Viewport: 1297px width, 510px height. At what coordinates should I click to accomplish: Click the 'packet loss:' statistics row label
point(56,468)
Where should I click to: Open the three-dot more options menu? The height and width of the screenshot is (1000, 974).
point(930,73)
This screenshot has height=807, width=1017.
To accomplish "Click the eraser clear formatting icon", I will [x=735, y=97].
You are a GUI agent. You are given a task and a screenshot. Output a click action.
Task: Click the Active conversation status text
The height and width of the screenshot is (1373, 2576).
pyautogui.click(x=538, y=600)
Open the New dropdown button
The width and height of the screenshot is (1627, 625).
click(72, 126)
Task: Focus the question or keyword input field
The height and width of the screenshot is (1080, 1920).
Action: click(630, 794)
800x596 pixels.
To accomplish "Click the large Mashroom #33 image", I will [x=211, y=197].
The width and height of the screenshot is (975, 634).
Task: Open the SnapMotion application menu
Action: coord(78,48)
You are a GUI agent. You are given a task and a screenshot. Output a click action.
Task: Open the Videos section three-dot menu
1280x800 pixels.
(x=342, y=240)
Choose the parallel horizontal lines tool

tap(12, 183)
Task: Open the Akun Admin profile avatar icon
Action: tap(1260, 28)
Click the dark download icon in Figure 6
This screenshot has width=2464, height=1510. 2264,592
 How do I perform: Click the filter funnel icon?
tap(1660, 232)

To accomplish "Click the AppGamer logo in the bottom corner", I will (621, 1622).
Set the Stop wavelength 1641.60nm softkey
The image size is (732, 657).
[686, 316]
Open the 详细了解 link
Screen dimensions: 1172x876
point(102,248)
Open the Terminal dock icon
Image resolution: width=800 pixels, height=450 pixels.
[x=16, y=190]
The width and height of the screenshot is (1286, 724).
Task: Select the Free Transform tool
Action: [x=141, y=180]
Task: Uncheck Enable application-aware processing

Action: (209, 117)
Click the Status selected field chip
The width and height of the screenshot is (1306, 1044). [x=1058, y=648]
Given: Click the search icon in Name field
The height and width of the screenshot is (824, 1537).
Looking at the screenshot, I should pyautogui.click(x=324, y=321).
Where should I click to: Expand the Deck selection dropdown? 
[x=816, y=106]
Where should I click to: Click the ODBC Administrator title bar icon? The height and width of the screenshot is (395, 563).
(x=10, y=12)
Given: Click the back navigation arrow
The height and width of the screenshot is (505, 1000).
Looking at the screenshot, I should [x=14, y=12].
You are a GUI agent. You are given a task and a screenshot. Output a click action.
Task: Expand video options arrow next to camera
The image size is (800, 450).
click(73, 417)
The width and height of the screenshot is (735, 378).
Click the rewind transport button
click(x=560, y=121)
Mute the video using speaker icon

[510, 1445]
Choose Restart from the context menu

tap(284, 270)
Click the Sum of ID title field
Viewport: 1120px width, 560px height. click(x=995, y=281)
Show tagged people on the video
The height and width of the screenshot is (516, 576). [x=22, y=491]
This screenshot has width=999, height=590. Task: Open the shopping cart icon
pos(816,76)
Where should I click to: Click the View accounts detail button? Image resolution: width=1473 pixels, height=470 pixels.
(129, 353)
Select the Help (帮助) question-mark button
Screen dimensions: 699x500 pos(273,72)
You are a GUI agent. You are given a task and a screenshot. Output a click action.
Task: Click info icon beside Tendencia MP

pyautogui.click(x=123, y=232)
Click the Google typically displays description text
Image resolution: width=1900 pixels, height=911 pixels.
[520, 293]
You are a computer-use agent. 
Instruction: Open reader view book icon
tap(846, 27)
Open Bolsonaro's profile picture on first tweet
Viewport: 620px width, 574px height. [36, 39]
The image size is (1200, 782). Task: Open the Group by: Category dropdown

****************

## Exercise description
Write out every line from the entries where "arrow" appears.

## Result for this task
Given: Click the back navigation arrow
Task: Expand video options arrow next to camera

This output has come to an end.